- [Required action]
Within the records below, reproduce without change the lines from the line that has "Screen dimensions: 786x542" through the line that has "Select the Pass/Fail header cell", and only those.

- [Data]
▽

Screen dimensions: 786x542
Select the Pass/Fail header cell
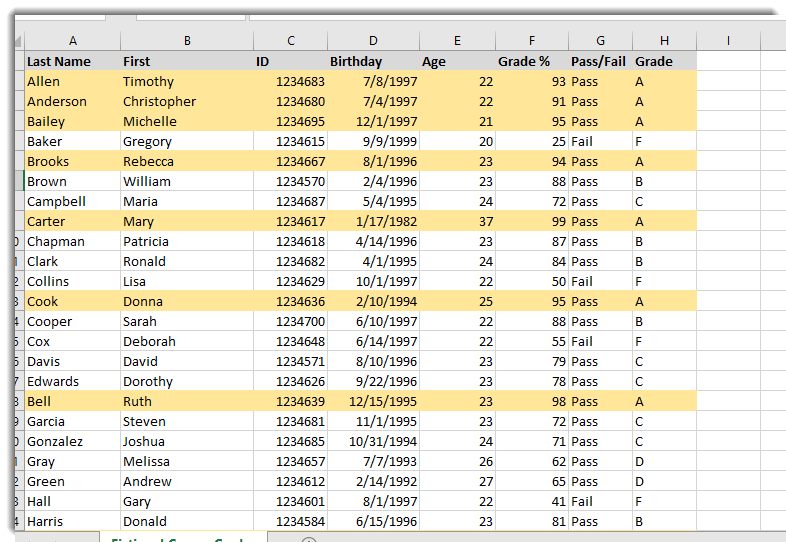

△
▽

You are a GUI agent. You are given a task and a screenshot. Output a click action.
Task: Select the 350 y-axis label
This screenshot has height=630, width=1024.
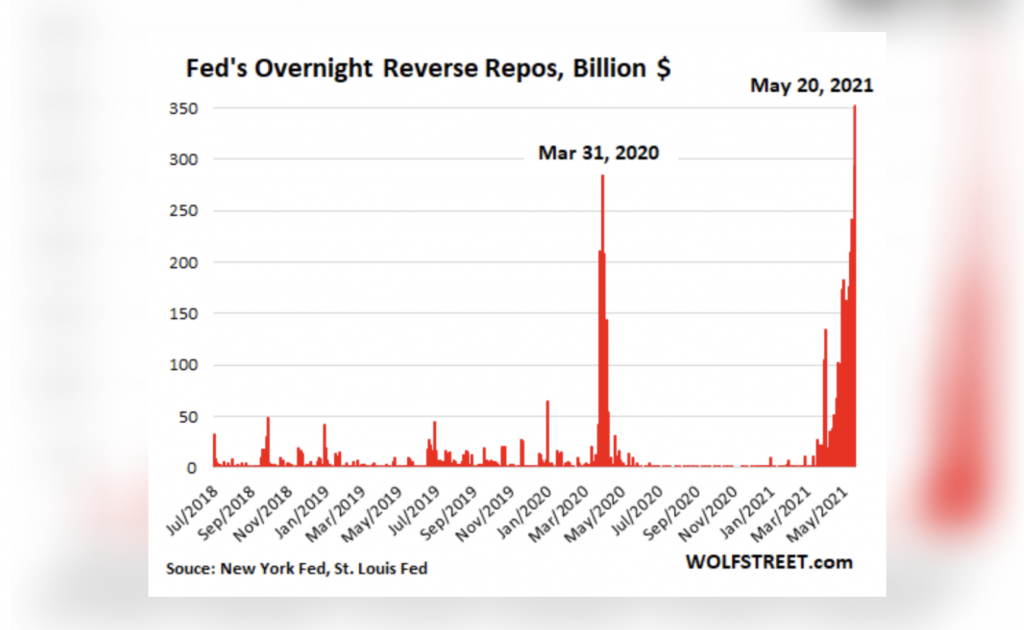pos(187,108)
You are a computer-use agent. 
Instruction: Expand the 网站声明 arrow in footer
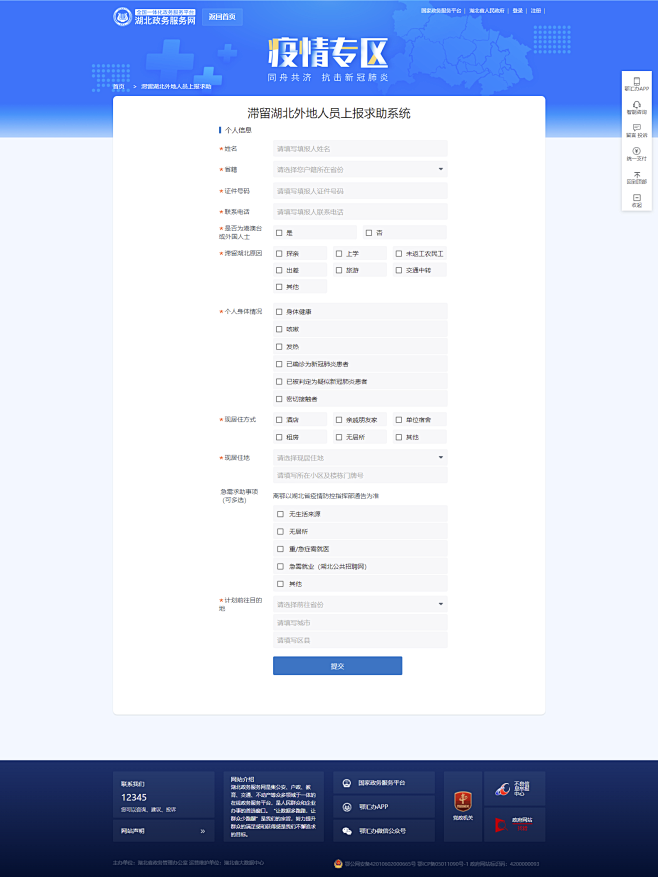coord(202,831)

△

- [Reply]
Screen dimensions: 786x542
Select the Pass/Fail header cell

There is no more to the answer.